DATA TO PROCESS:
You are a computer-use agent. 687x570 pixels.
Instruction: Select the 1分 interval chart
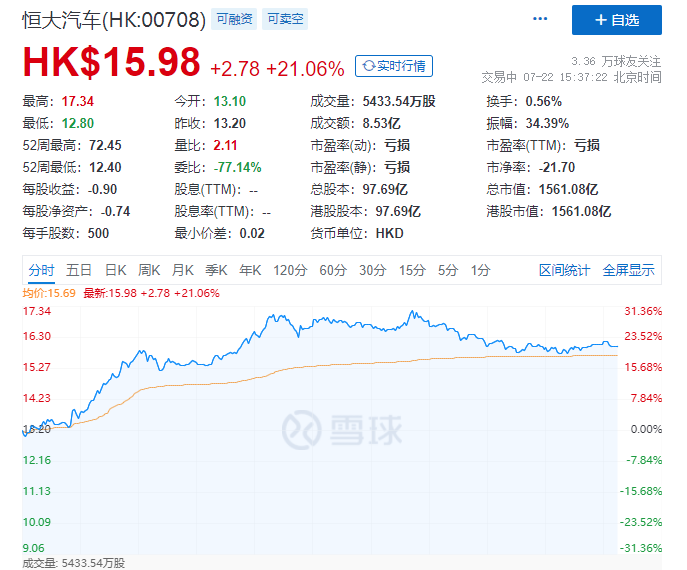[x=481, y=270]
==
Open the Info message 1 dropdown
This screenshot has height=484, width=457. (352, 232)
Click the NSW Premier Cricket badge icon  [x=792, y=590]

DIRECTION: Copy every line of the records that contains the string "Premier", matching its case exactly.

FULL ANSWER:
Click the NSW Premier Cricket badge icon  [x=792, y=590]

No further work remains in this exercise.